I just skimmed through the thread but I think krilnon is probably on target. Looking at the code, it looks like you’re not only combining timeline with dynamic instantiation, but you’re also interacting with parent timelines from within a child timeline which can make for some headaches.
A good rule of thumb is to not branch out - not letting things further down a hierarchy directly interact with things higher up the hierarchy. This improves encapsulation and portability. This is also why events bubble up instead of down. Directly interact down all you want, but if you need to inform a parent (or something up), send an event that code higher up can respond to.
Your code seems to be trying to match thing 2’s lifetime to thing 1. If that’s the case, then I would suggest making a thing clip that contains both 1 and 2 and just remove that instead of thing 1. Alternatively keep the management code in whatever parent is and use that to handle both 1 and 2 at the same time.
As far as animations go, it can also help (if you’re working with dynamically adding things to the stage too) to keep those encapsulated in individual movie clips which can exist in a single frame and still play. This isn’t always easy, depending on your situation, but it can make management between code and animations easier. In fact, it may be in your case that you’re trying to add dynamic content to the animation itself. In that case, this suggestion wouldn’t help much.
I can’t remember if I go into puppeting much in that tutorial, but there are definitely some weird things with object handling in the timeline during navigation, especially going backwards - and a complicated order of operations when handling that process. In this, sometimes you can’t depend on introspection operations (like contains()) because you’re in the middle of something thats mutating the collection that you’re looking into. Its like looping through an array and calling shift which removes the first element, shifting all other elements and screwing up your loop. Not quite the same thing, but the same idea.

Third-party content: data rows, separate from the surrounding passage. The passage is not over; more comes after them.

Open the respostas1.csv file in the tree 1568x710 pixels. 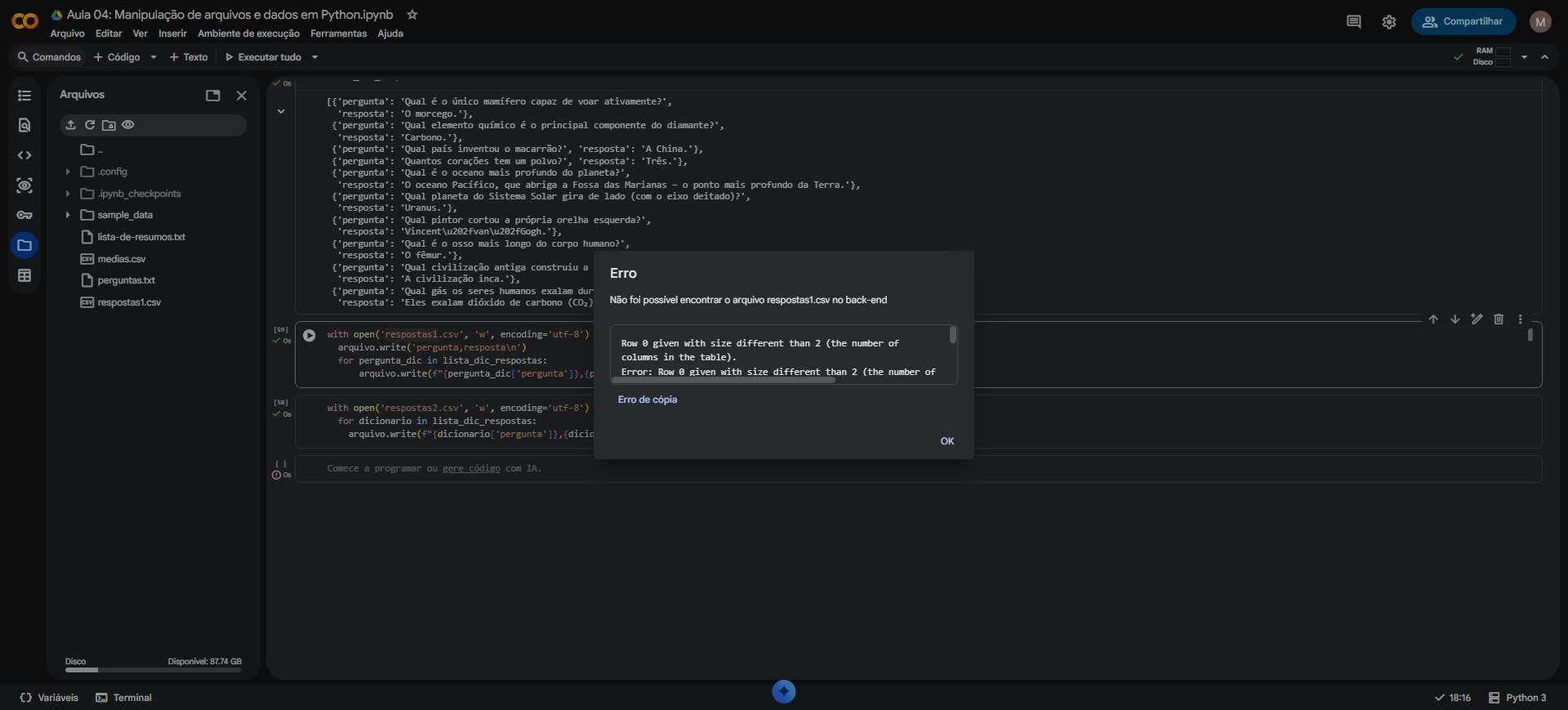click(129, 302)
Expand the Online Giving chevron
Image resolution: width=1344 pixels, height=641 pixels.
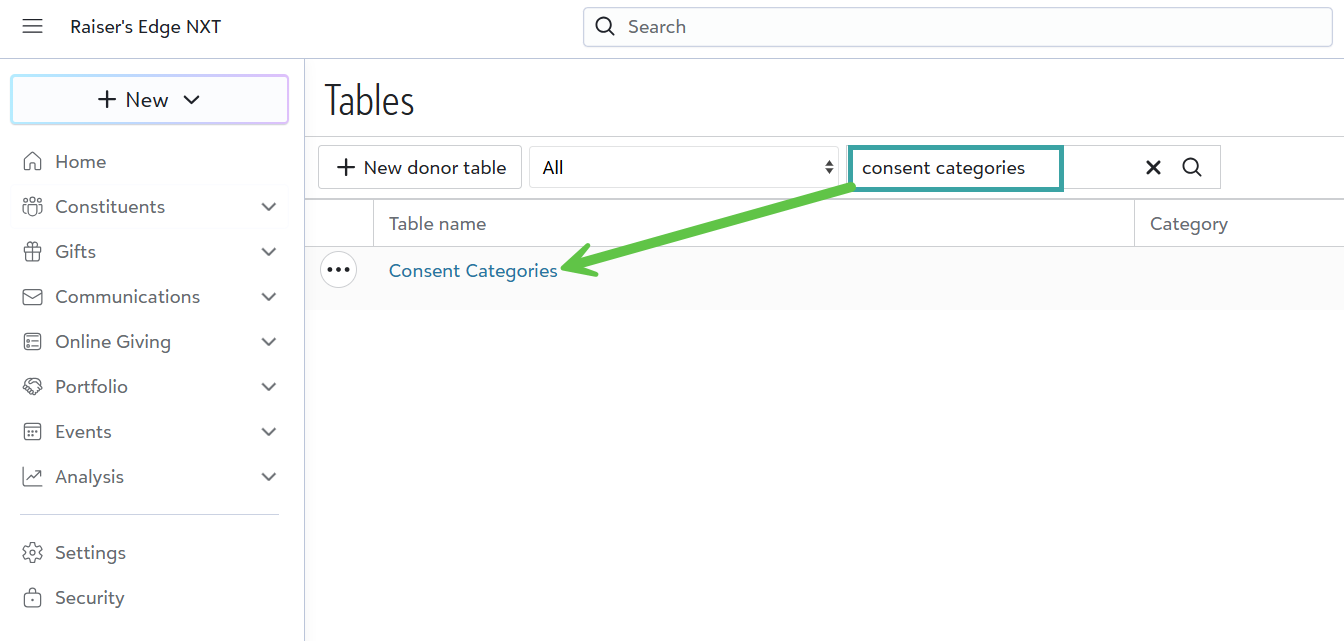[268, 342]
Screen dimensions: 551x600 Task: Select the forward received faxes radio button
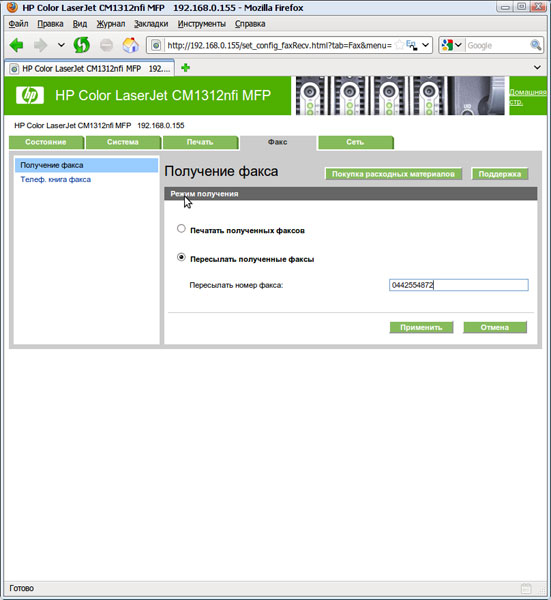coord(181,257)
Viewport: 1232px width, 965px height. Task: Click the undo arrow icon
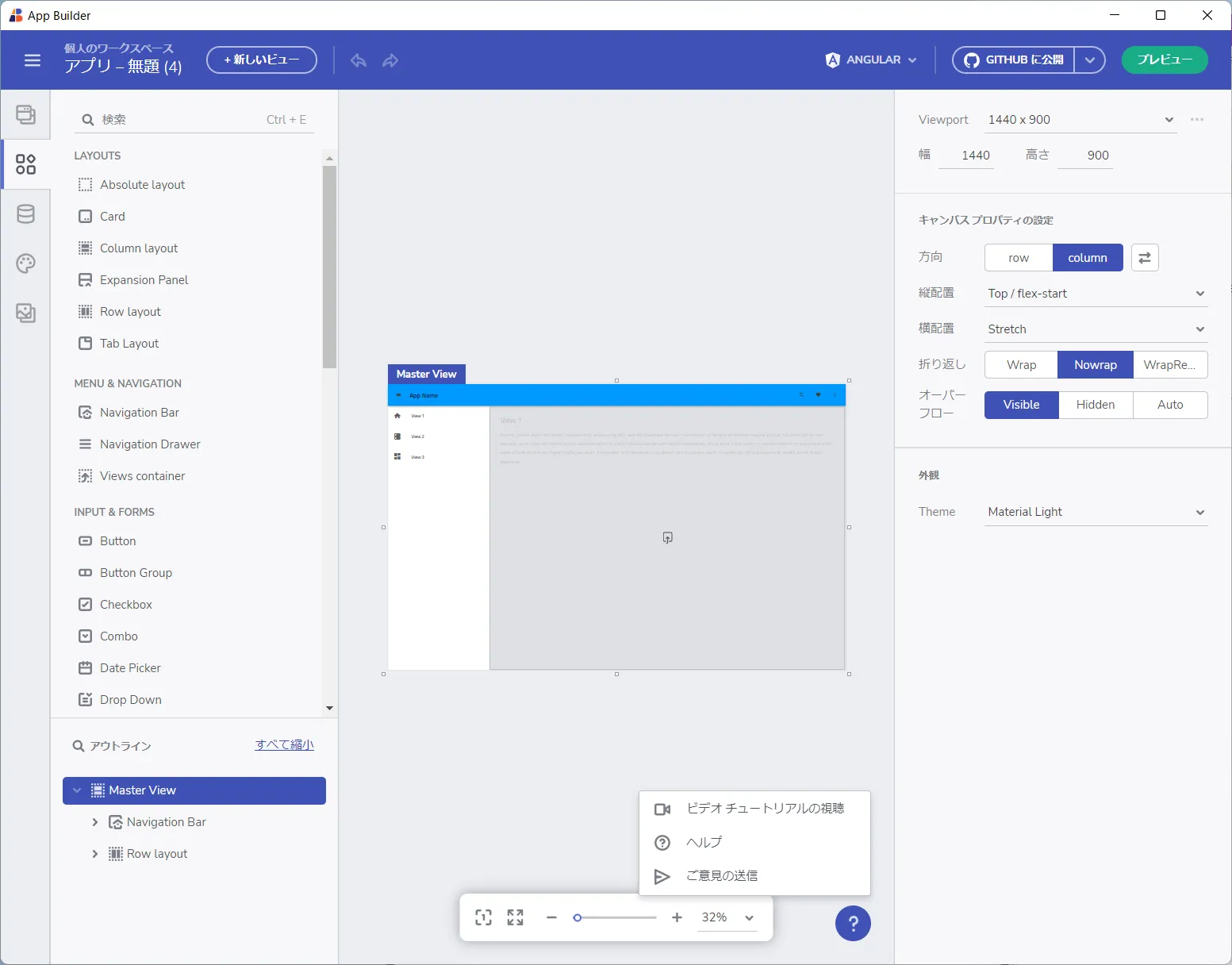359,60
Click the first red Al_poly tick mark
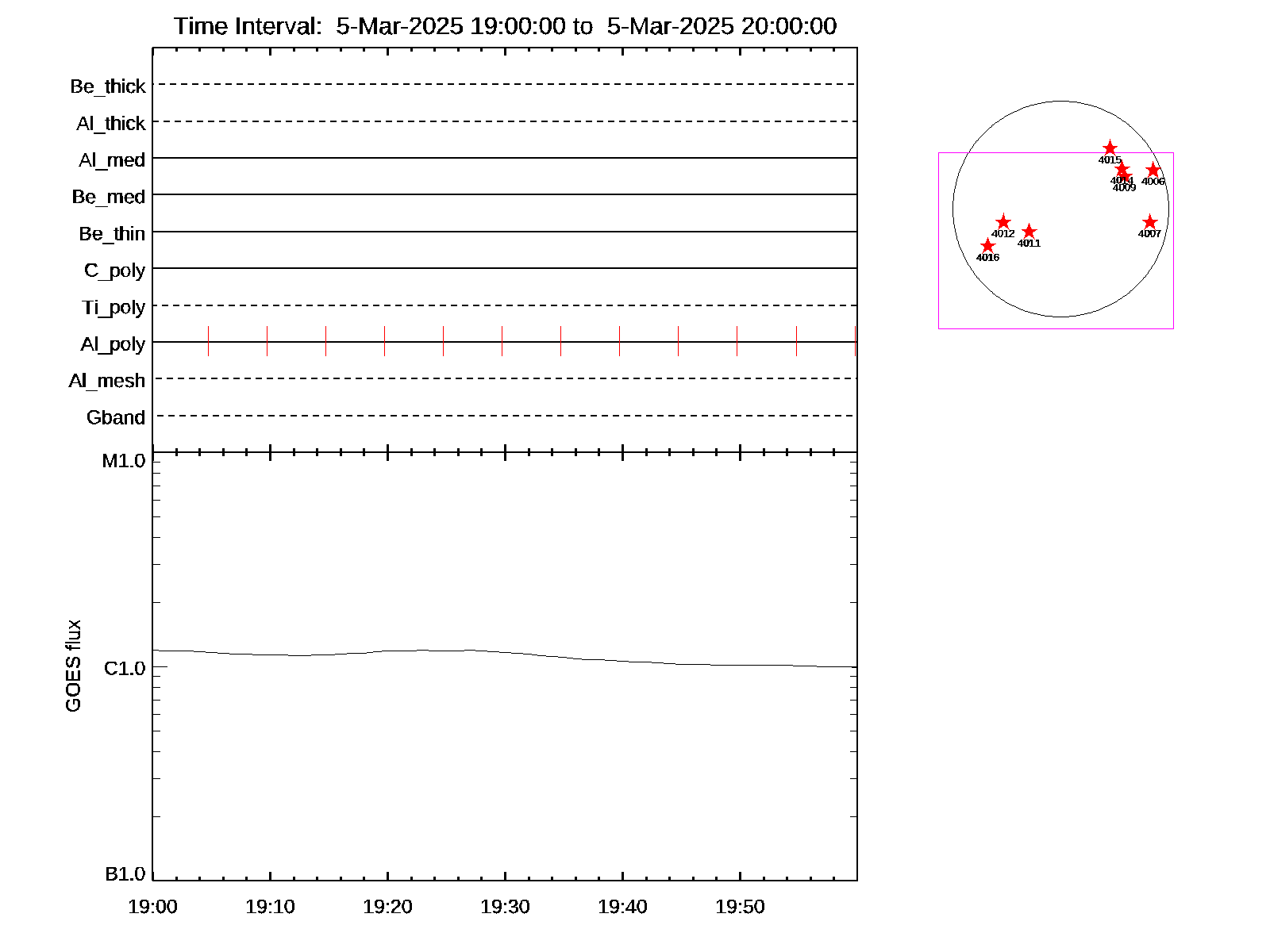 208,341
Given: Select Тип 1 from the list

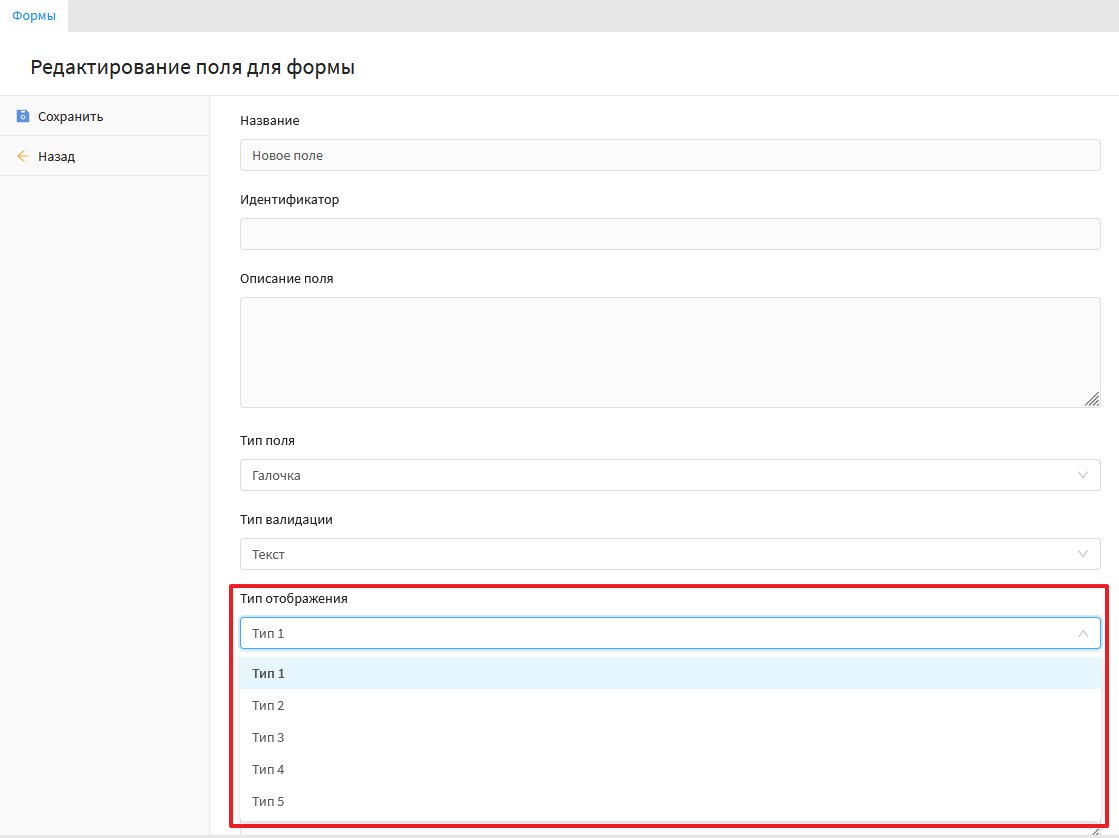Looking at the screenshot, I should coord(269,673).
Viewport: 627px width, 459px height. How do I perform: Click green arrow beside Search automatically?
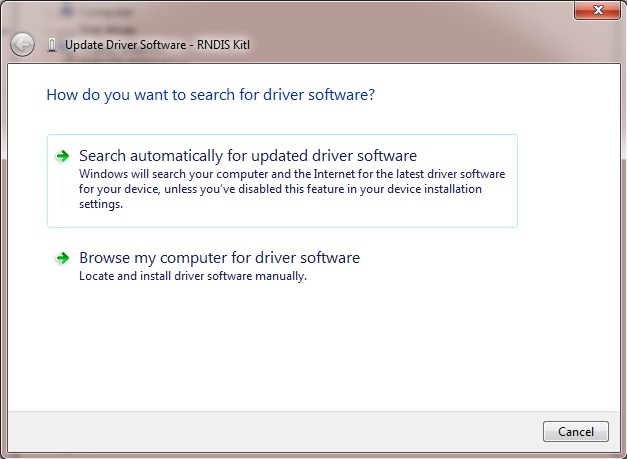63,156
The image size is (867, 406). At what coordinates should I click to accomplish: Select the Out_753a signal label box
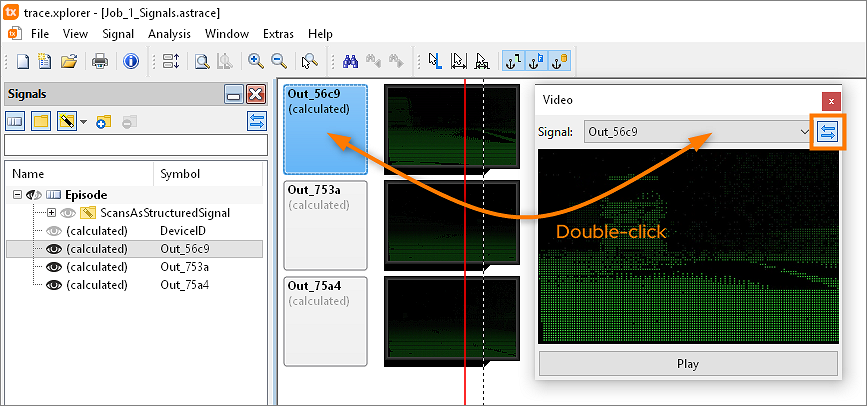tap(325, 225)
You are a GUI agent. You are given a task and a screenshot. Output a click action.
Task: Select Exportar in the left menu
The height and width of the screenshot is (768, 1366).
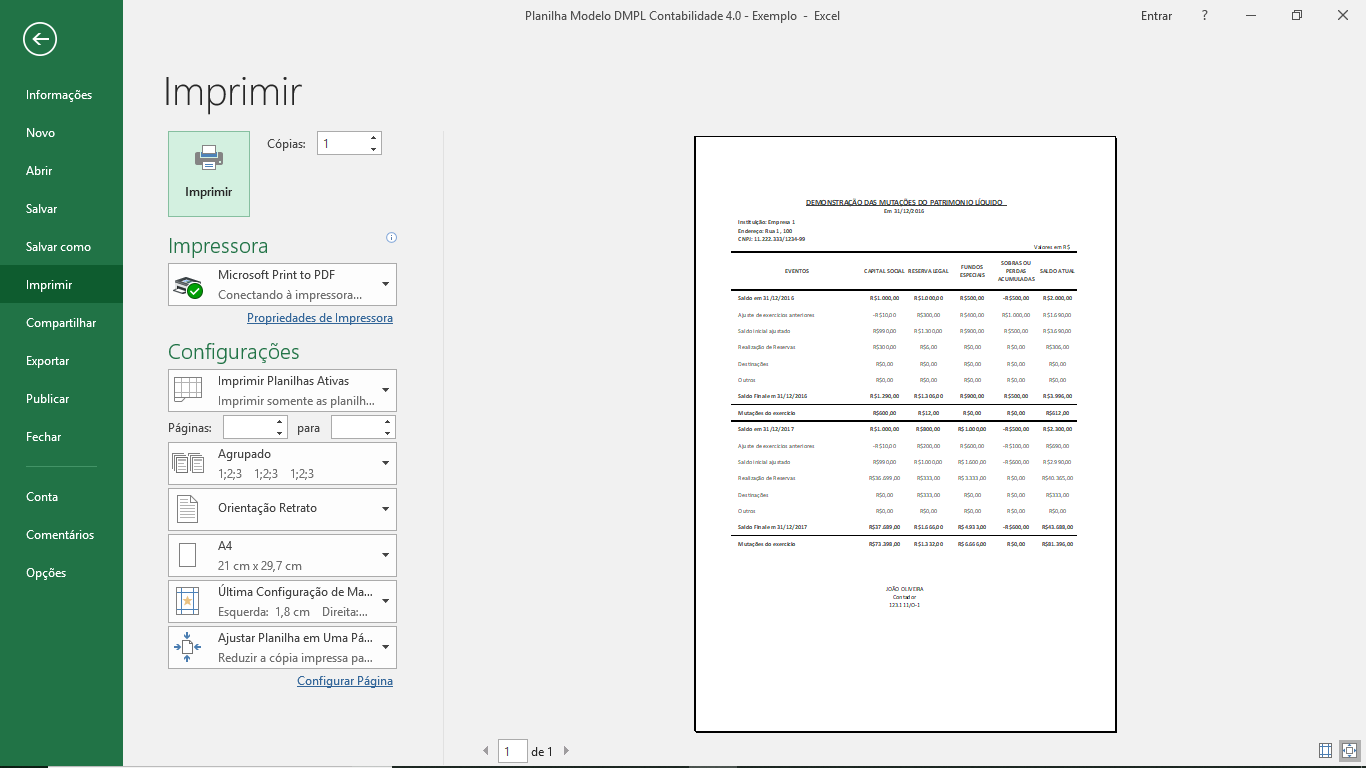(x=48, y=361)
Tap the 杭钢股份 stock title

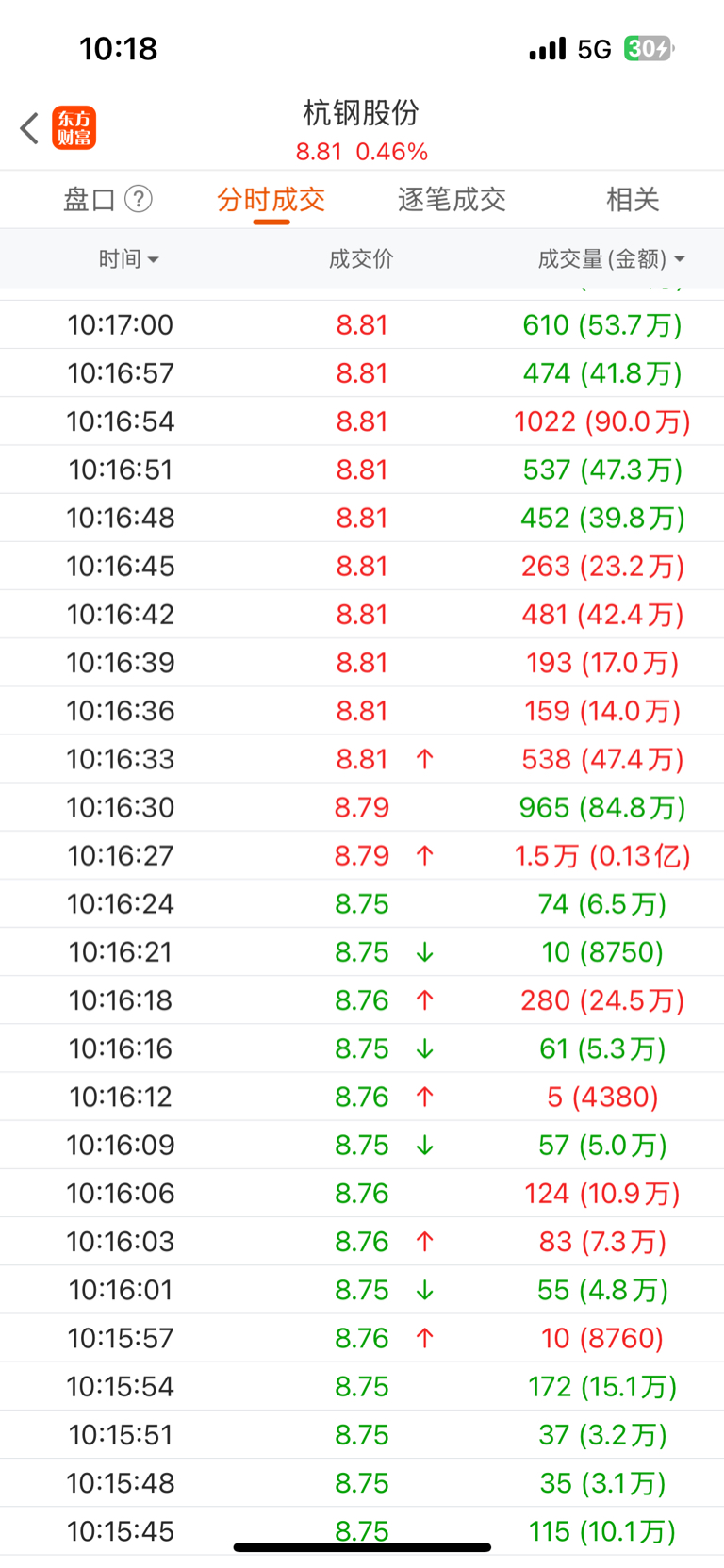click(x=361, y=112)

The tutorial is pretty heavy, so don’t feel compelled to read it all if you don’t want to. Normally, no one has to know about how all that works. And, as the tutorial indicates, its been a bit of a moving target (which you can largely thank me and Thibault Imbert for, in our attempts to fix a lot of the problems around these things)
Thank you, senocular. I tried adding the secondary object (ThingTwo in my stripped-down example) as a child to the first, and ran into what I must have run into initially: the second object needs to be tab-able (the whole project has to be accessible that way), and it wasn’t when it’s a child of the MovieClip. And yes, I’m trying to mix these interactive elements with animation and streaming narration audio. It’s a mess.
That’s the feeling I was getting, that there was something like that going on, something to do with the order of operations, like maybe the removal of a child doesn’t actually happen until a frame later, or whatever (I haven’t read your tutorial yet, but I will when I have more time – thank you).
Again, thank you for giving my issue your time and attention.
I just have to say that this had a happy ending, and at the risk of making anyone feel like he wasted his time (which is not the case because I learned something), the tabbing of “ThingTwo” as a child of “ThingOne” was working; it’s just that I was unaware of an x/y offset that was pushing the focusRect off stage where I couldn’t see its little yellow rectangly self.